原文抜粋:
図2】ゴルフクラブのシャフトのグリップエンド側に水活性化両面粘着テープを縦に貼り付けた図である。
図3】ゴルフクラブのシャフトのグリップエンド側に水活性化両面粘着テープを螺旋状に貼り付けた図である。
【発明を実施するための形態】
【0021】
以下、本発明の水活性化両面粘着テープまたはシート(以下では、これらを総称して、「水活性化両面粘着テープ」ということもある。)を、図を参照しつつ、具体的に説明する。図1は、本発明の水活性化両面粘着テープの模式断面図であり、図2、3は水活性化両面粘着テープをシャフトのグリップエンド側に貼り付けた図である。なお、図は本発明を説明するためのものであり、図中の寸法、形状などが正確に記載されているものではない。
【0022】
本発明の水活性化両面粘着テープまたはシートは、前記したように、ゴルフクラブのグリップなどのスポーツ用品や自転車のハンドルなどのグリップをシャフトなどに挿入、固定する際に好ましく使用されるものであり、図1に示されるように、水透過性基材1の一方の面に、吸水性粘着剤からなる吸水性粘着剤層2、他面に、水により活性化し、滑り性が発現する水活性化粘着剤層3を有し、吸水性粘着剤層2上および水活性化粘着剤層3上には、必要に応じ剥離シート4、5が設けられた積層構造を有している。なお、水活性化粘着剤層3上に設けられた剥離シート5は、水活性化粘着剤層3が感圧接着剤でない場合、例えば水の付与により粘着性が付与される接着剤(いわゆる水賦活型粘着剤)である場合には、水活性化粘着剤層3上に設けなくてもよい。また、剥離シート4は、例えば、水活性化両面粘着テープとして巻かれた状態で市場に供給される場合には設けなくてもよいし、またその場合、水活性化粘着剤層3が吸水性粘着剤層2に対し粘着性を有しない、あるいは易剥離性である場合には、剥離シート5も省略することができる。
【0023】
本発明の水活性化両面粘着テープまたはシートは、使用の際、剥離シート4を剥離し、例えば図2または図3に示されるようにゴルフクラブのシャフトのグリップエンド側に、或いは自転車ハンドルのグリップ取り付け部に吸水性粘着剤層2を縦巻きまたは螺旋巻きに貼り付け、剥離シート5を剥離した後、表面が露出した水活性化粘着剤層3に水を噴霧するなどして活性化し、水活性化粘着剤層3に滑り性を発現させる。その後グリップエンドからグリップを挿入し、乾燥させることによりグリップが固定される。以下、本発明の水活性化両面粘着テープを構成する各層について順次具体的に説明する。

提供データ:
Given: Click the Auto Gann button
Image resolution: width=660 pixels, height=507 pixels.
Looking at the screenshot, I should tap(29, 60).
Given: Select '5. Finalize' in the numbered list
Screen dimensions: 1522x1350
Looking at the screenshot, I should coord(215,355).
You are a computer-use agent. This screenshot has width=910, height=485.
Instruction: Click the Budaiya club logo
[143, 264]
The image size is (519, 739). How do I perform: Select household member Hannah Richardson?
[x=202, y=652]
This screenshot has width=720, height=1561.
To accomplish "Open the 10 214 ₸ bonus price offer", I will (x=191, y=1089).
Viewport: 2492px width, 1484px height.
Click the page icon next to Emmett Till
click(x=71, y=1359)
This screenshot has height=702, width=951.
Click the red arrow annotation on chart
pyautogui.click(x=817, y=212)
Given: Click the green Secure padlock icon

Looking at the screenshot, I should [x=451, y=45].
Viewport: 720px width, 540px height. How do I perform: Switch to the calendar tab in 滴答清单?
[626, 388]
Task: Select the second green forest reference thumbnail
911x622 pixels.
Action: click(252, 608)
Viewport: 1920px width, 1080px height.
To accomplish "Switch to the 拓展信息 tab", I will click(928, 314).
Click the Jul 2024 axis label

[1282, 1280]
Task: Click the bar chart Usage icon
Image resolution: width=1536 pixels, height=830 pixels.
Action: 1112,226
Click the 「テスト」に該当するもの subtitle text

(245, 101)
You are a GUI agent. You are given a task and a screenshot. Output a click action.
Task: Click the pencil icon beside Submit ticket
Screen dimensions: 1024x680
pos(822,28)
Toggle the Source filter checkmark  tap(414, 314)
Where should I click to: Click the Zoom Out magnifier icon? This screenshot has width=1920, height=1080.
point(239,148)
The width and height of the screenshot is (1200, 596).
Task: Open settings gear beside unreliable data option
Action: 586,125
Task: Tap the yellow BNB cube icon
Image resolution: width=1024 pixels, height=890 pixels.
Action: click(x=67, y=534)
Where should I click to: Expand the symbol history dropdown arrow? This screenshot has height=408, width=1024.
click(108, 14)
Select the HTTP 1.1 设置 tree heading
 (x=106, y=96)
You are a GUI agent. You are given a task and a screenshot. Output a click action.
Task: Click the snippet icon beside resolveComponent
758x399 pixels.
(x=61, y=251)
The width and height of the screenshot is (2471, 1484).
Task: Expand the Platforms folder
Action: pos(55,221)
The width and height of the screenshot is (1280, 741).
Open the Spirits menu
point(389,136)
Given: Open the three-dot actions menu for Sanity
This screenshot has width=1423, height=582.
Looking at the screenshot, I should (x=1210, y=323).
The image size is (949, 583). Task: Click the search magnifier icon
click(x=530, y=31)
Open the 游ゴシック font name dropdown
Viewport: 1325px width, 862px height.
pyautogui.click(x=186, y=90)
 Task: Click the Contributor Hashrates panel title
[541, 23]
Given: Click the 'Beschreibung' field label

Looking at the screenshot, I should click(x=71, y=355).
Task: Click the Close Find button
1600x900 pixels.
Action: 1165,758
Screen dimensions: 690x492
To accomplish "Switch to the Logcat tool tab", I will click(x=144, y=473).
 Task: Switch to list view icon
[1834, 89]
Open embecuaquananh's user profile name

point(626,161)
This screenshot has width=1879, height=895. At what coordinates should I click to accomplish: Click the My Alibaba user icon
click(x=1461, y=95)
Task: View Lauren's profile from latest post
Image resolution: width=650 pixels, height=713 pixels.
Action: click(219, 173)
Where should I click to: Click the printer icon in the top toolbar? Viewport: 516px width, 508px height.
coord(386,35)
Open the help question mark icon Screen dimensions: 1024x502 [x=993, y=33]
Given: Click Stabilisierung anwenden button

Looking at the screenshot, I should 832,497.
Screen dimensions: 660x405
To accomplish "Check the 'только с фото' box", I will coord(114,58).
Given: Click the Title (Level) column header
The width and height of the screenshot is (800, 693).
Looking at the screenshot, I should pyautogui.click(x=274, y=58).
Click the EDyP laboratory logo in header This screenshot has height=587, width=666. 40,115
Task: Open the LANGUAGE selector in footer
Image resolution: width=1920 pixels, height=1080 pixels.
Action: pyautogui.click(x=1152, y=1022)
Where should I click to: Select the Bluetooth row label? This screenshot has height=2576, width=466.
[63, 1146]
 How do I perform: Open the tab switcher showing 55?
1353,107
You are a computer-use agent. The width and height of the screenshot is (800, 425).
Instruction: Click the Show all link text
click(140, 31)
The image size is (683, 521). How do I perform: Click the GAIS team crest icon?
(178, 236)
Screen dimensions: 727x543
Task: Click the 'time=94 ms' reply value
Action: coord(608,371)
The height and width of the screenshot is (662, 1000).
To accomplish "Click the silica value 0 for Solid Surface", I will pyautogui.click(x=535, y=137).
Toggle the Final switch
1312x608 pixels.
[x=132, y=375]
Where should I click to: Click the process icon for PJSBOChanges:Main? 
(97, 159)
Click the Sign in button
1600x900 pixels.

作業内容:
原文抜粋では、表面が露出した水活性化粘着剤層3に水を噴霧するなどして活性化すると、この層に何が発現するとされていますか。一言で答えてください。

解答:
滑り性